The tone of TTS broadcast is an index influencing user experience, and the comfortable tone can improve the user experience and further improve the viscosity of the user. Therefore, the playing setting system of the invention is also provided with a tone mark bit for adjusting the played tone. The tone mark bits are set according to the number of the tones recorded in the system, for example, if 8 tones are recorded in advance, the tone mark bits are set to 3 bits, each value corresponds to one tone, and the played tone is adjusted by setting the volume mark bit in the playing object. The volume flag bit is also automatically adjusted according to parameter information received by the playing system from an interface with an external system, and may include, for example, attributes of a playing object, different source attributes included in information obtained from different APPs, and user status attributes received from the biometric identification system and representing information such as user emotion, health indicators such as blood pressure, and drowsiness status. For example, if accident information is received from the vehicle-mounted system, the attribute parameter of the accident information is urgent, and the corresponding tone is set to be objective and cool boys; if the playing object is from family chatting in WeChat, the tone color can be set to a soft female voice.

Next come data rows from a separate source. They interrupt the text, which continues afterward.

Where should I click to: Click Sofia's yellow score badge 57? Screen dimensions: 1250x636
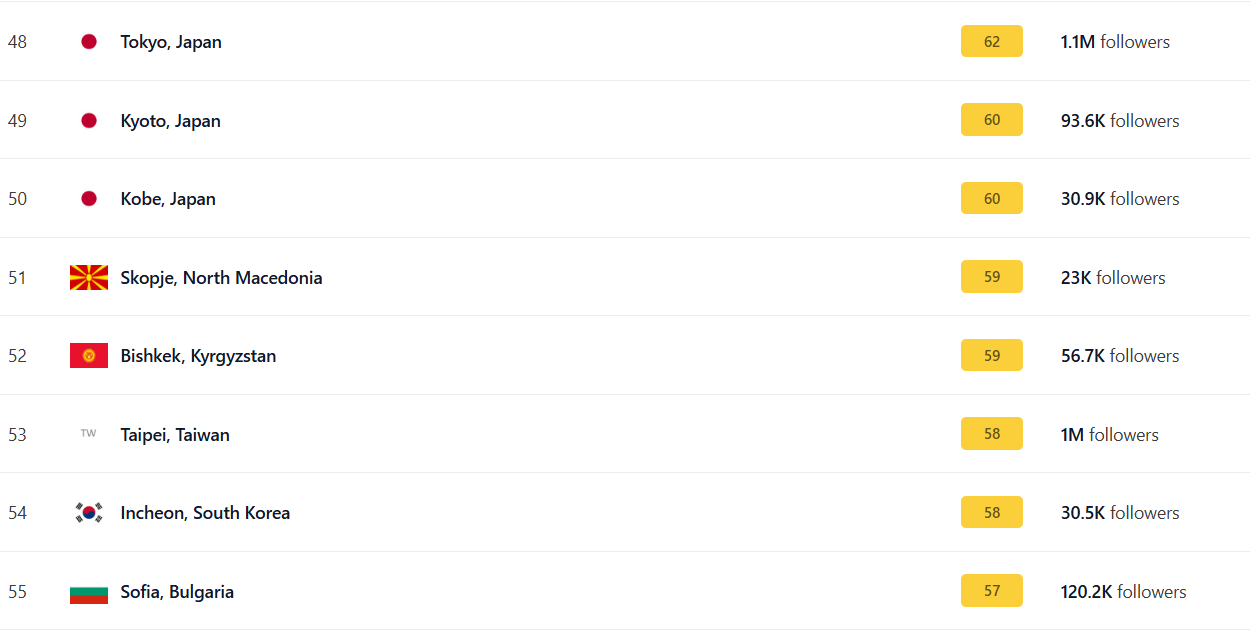click(x=992, y=591)
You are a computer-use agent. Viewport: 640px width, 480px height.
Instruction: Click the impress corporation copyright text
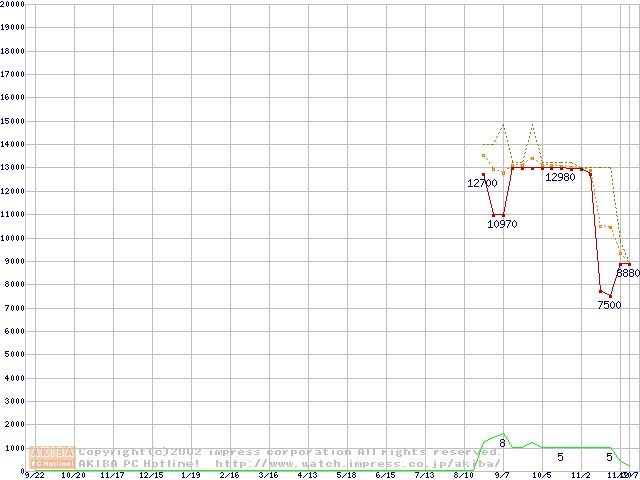pyautogui.click(x=289, y=452)
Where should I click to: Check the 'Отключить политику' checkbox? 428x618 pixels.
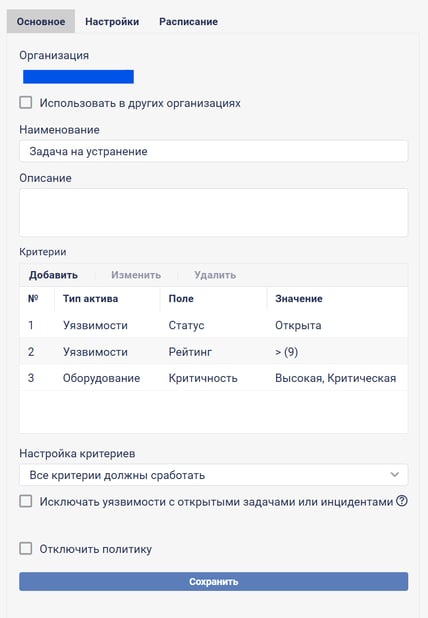pos(26,548)
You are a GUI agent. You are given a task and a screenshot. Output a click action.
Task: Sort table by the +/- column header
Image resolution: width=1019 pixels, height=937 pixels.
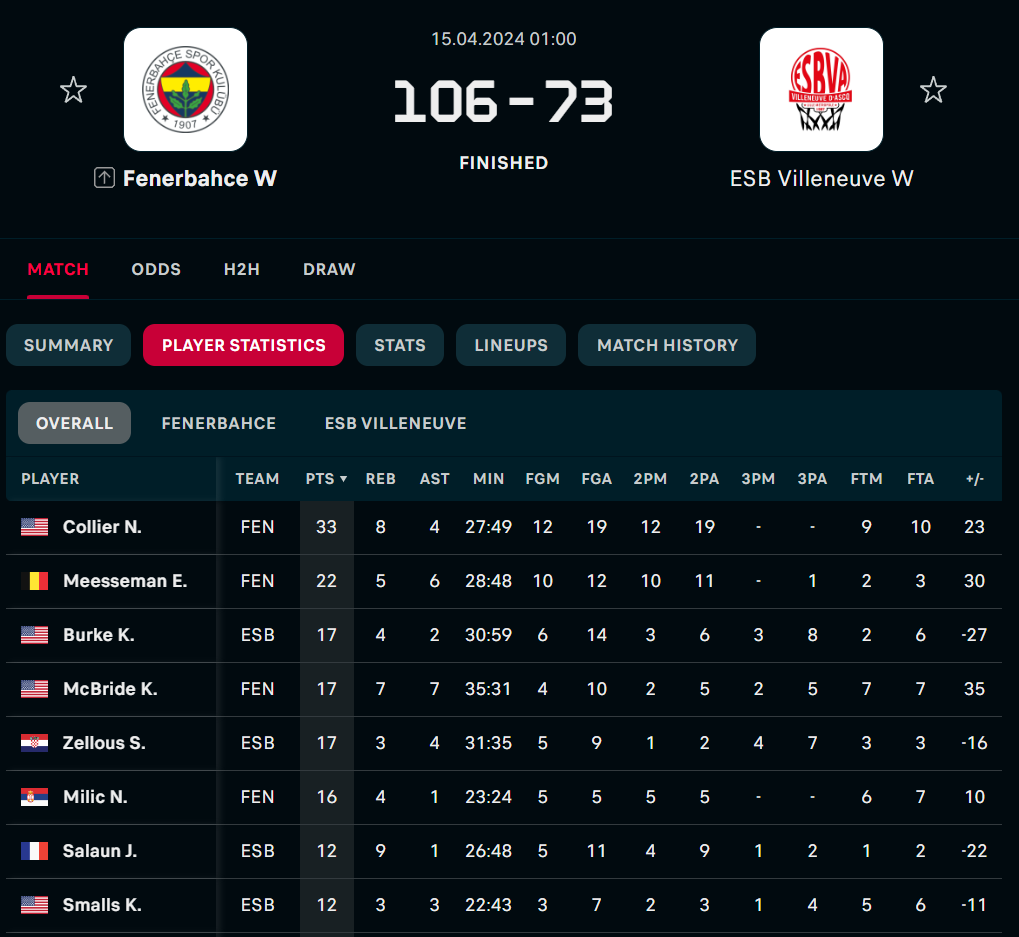pyautogui.click(x=974, y=479)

Also, conflicts may arise between various attributes or parameters affecting the tone mark bits, which may be coordinated by setting different priorities or different weights.
The playing acceleration flag bit, the volume flag bit and the tone flag bit can be determined and assigned based on a series of same parameters, indexes and same weights and priorities, that is, the same index can influence the setting of the three flag bits; different respective parameters, metrics, and different priority and weight information may also be selected for determination and assignment.
Example four
Referring to fig. 2, the present invention discloses a device for dynamically setting TTS playing parameters, which includes a playing unit for invoking relevant control parameters to play TTS contents according to a set flag bit; the mark position setting unit is connected with the playing unit and used for setting at least one of an acceleration mark position, a volume mark position and a tone mark position and outputting a setting result to the playing unit; the scene setting unit is connected with the marking bit setting unit and used for calculating scene parameters and indexes to control the generation of the marking bits; the parameter extraction unit is used for extracting the parameter information related to the scene from the information received by the receiving unit and forwarding the parameter information to the scene setting unit; the receiving unit is used for receiving information from an external system in real time or periodically and forwarding the information to the parameter extraction unit;
the flag bit setting unit comprises an acceleration flag bit setting module, and the acceleration flag bit is used for controlling the playing speed of the TTS; the acceleration flag bit comprises an attribute bit and a numerical bit; the acceleration mark bit is automatically generated according to the scene and is dynamically adjustable;
preferably, the flag bit setting unit may further include a volume flag bit setting module, where the volume flag bit is used to control the playing volume of the TTS, and the volume is automatically generated according to the scene and is dynamically adjustable; the scene is defined by a group of parameters with different weights, and the parameters comprise at least one of attribute parameters, environment parameters, user requirement parameters and user state parameters of the playing object; the parameters are obtained automatically.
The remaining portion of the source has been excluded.